Il avait fait ses premiers pas de réalisateur en signant en 1966 "La vie de château", dans lequel Catherine Deneuve campe une épouse rongée par l'ennui aux côtés de Philippe Noiret.

Si ses débuts coïncident avec l'éclosion de la Nouvelle Vague, il s'était toujours tenu à distance de ce mouvement qui révolutionna le cinéma français dans les années 50-60. "A l'exception d'+A bout de souffle+ et d'+Hiroshima mon amour+, aucun des films (de la Nouvelle Vague) ne me plaisait vraiment", disait-il.

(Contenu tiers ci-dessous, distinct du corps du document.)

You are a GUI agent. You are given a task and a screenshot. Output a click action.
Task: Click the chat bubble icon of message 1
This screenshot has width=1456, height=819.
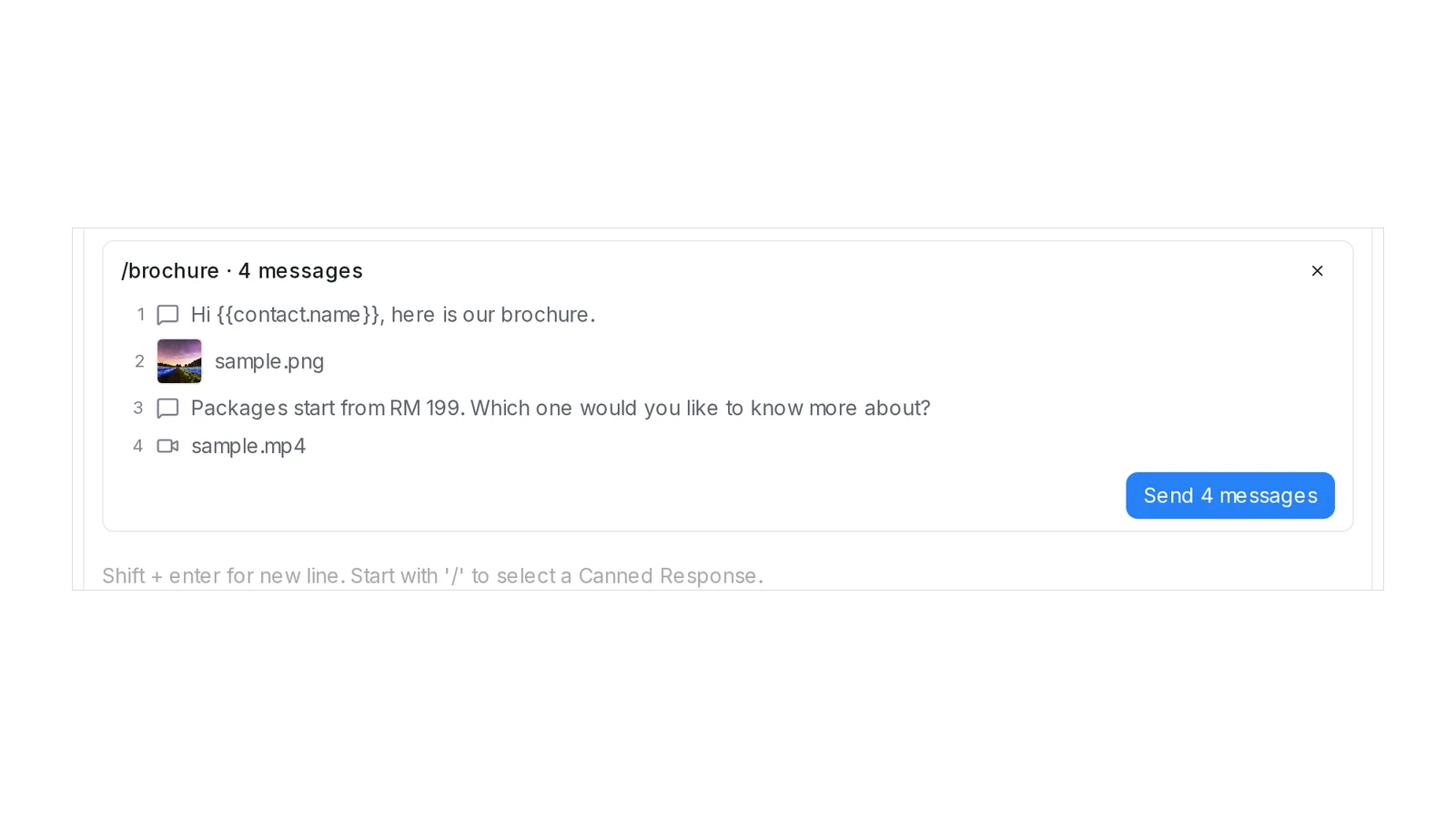[167, 315]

Tenant d'un cinéma populaire et exigeant, Jean-Paul Rappeneau avait ensuite enchaîné les succès.

En 1995, il avait relevé un autre défi en portant à l'écran "Le Hussard sur le toit", avec Olivier Martinez et Juliette Binoche, tiré du roman de Jean Giono, réputé difficile à adapter.

Son dernier film, la comédie dramatique "Belles Familles", remontait à 2015 et mettait en scène Mathieu Amalric, Karin Viard et Marine Vacth.

En 2025, Jean-Paul Rappeneau avait publié ses mémoires ("Vive allure") dans lesquelles transparaissait son approche singulière du métier de cinéaste. "Quand un film se termine, disait-il, je suis comme un naufragé sur la plage, j'attends le prochain voyage".